Strength coaching is probably my fourth or fifth professional hat. Before that, I was an academic researcher for decades and in this capacity, I migrated from very basic fields (biochemistry/organic chemistry/molecular biology) and a background in evolutionary biology to more applied ones (molecular parasitology, chemical ecology) to the philosophy and finally social and policy spectrum of “science making” (technology transfer, biopiracy, cancer research policy, etc).
It was years after I had resigned from my academic positions that I migrated (or rather added) to exercise science, started publishing about strength training and was finally asked to teach about strength training. After I had my license with the National Physical Education Council in Brazil to be professionally involved in strength training, I was hired as a coach.
It’s perfectly normal, then, that I’m still seen as mostly a consultant and researcher. Maybe that’s true and I’m a coach just as long as I am a source of advice.
I do get inquiries that are far from the regular strength coach routine and they are incredibly varied. Mostly, they are inquiries about complex technical issues that involve trust. One of them is muscle wasting in cancer.
I’m 56 yrs old and I have friends and family going all the way up to over 90 yrs old. That counts, too: it’s easier for a person to share a concern and ask questions pertaining to a condition highly associated with aging to an old person rather than to a young coach, researcher or even a physician. My 93 yr old mother, for example, is weary of young professionals. According to her, they are frequently “too eager” and that raises all her red flags.
I believe I’ve been asked about muscle wasting and quality of life in cancer by over half a dozen patients who are still alive. Most of them are prostate cancer patients, possibly because I published about this specific cancer.
The first thing I tell them is that I am a researcher and “not that kind of doctor” (I’m a Ph.D., not an MD) and my comments should be used as material to discuss with their physician. The part where I am self-sufficient to offer advice is only strength training.
On this respect, a disciplined, frequent, intense strength training program is their best choice to maintain muscle mass or minimize loss once they reach androgen deprivation therapy.
They all have questions about pharmacological approaches to their condition. Here’s where everything I offer is a contribution to the doctor-patient conversation. There is class of drugs being developed, researched and currently under clinical trial or even beyond it called “Selective androgen receptor modulators” (SARMs). Since advanced-treatment cancer patients are being actively deprived of testosterone and DHT due to their cancer-stimulant effect over prostate cancer cells, usually testosterone is out of the question. Some studies suggest that SARMS may be beneficial to most cancer and cachexia patients but particularly useful to prostate cancer ones. They have shown to improve muscle mass, some of them even have CNS protective activity among other effects. They also have side-effects, as almost everything.
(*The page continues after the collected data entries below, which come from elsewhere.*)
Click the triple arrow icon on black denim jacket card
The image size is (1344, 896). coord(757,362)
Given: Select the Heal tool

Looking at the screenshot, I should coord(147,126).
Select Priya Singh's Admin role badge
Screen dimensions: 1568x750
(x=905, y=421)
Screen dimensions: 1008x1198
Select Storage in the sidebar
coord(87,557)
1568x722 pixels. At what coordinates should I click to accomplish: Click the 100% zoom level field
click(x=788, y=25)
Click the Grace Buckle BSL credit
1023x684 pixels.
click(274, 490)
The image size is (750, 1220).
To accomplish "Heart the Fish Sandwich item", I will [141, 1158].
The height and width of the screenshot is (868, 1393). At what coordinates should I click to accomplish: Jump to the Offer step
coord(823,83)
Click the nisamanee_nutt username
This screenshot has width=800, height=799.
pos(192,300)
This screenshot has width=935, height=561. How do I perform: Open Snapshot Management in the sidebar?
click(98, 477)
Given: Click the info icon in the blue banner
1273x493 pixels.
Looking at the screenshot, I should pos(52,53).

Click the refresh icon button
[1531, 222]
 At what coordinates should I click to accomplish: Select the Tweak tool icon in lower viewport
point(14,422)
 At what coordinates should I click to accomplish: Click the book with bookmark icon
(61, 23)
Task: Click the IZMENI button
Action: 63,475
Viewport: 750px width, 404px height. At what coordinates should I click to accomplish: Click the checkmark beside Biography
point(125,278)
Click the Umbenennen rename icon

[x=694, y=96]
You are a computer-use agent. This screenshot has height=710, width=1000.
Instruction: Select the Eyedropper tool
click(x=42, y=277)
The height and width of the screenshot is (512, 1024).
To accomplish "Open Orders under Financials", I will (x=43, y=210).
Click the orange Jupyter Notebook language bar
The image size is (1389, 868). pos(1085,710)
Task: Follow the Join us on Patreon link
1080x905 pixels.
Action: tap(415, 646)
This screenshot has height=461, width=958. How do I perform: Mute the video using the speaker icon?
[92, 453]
Here are some recent studies:
A novel selective androgen receptor modulator (SARM) MK-4541 exerts anti-androgenic activity in the prostate cancer xenograft R–3327G and anabolic activity on skeletal muscle mass & function in castrated mice
Unlike intense strength training, which I do recommend, I do not recommend the use of any SARM. I do, however, encourage that the person consulting me takes my input to talk to their physician. Unfortunately, most physicians won’t consider reading the studies and if they do, their fear and caution will lead them to dismiss the option. Most physicians in the USA are afraid of disciplinary action from medical boards, insurance companies or other organisms that restrain their freedom of choice when it comes to patient treatment. They are also very scared of legal action from the patient in case anything goes wrong, even if it’s not their fault.
This is really sad and as someone who works with physicians outside the USA, I am sorry for this scenario. There is nothing I can do beyond offering information from the medical literature and other colleagues’ experiences.
Most of the advice I’ve offered recently as a “scientist-coach” has been sad. It’s my job, though. I will share other types of inquiry I get because I think it is important that readers know what kind of reality is the one people like me work in.